Patient assessment – your personal medical history

In the initial consultation the doctor will ask you about your complaints. They will ask where you have pain and where this pain radiates to. They will also enquire about the intensity of the pain, how long it lasts and any influencing factors which exacerbate or ease the pain.

Physical examination – where does it hurt?

The doctor will first examine your shoulders, neck, back and both arms and palpate the various structures. They will then conduct some movement tests to gain an impression of the mobility of the shoulder joint. They will also check the level of pain caused by various movements in the shoulder joint, such as adduction, abduction, rotating and raising.

X-ray – focus on your shoulder

Using an X-ray image, the doctor is able to identify changes caused by shoulder arthrosis: i.e. owing to a loss of cartilage the intra-articular space between the humeral head and the glenoid cavity is either no longer uniform, is narrower or is even no longer visible. The bone structure of the humeral head and glenoid cavity appears irregular and altered; in very advanced stages the sections of the joint are deformed.

Preoperative discussion – your chance to ask any questions

On the day before surgery, the surgeon will usually talk to you in detail about the planned procedure.

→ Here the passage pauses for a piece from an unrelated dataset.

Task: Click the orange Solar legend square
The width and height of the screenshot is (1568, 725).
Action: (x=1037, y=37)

During the consultation, they will explain the method of surgery and the type of prosthesis that will be used. Selecting the right prosthesis model depends on your individual bone condition, your body weight and your physical activity. The surgeon therefore normally decides beforehand which prosthesis model and type of fixation to use based on your X-ray and data.

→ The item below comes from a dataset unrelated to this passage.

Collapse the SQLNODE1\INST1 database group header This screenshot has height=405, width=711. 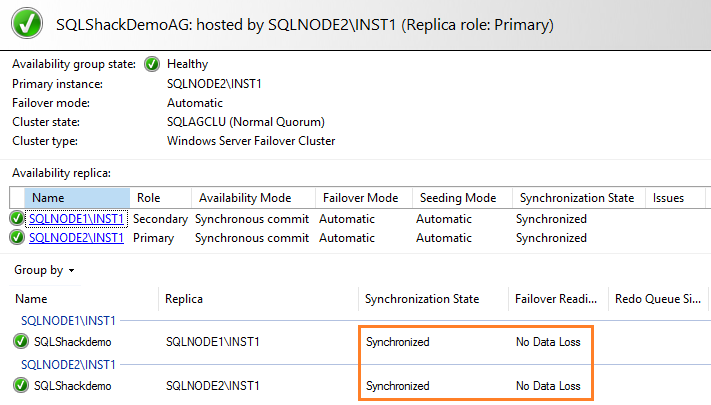[x=69, y=321]
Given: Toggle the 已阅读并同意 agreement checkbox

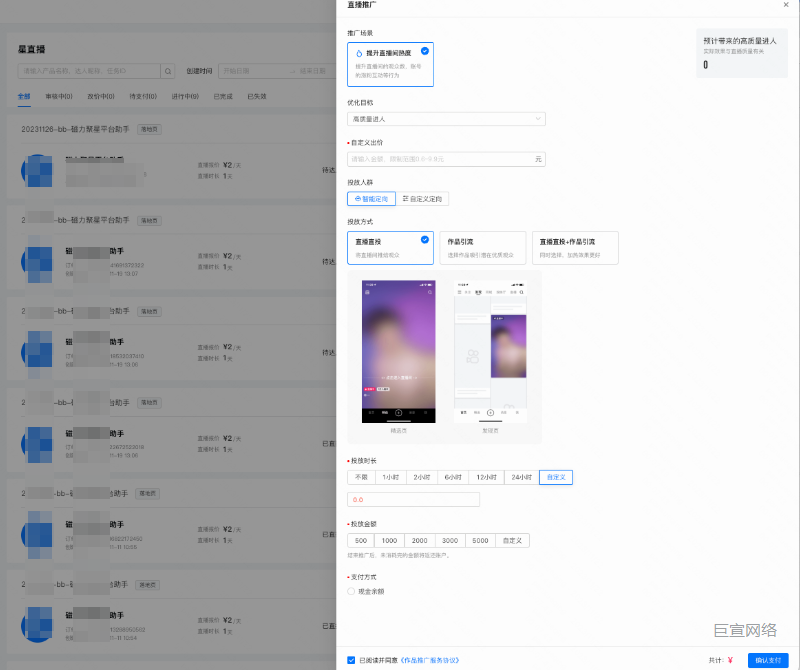Looking at the screenshot, I should click(351, 660).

In most cases, the surgeon will ask you about your state of health on the day before surgery. Do not hesitate to inform your doctor of any minor complaints you may have, such as colds and skin infections, even if you are not asked. Although harmless, these illnesses need to be cured before a surgical intervention.

The anaesthetist will also talk to you on the day before the surgery to explain the potential risks involved with the anaesthesia. They will also perform a few minor examinations, with a particular focus on heart and lung function and any possible allergies. They will then discuss the type of anaesthesia to be used.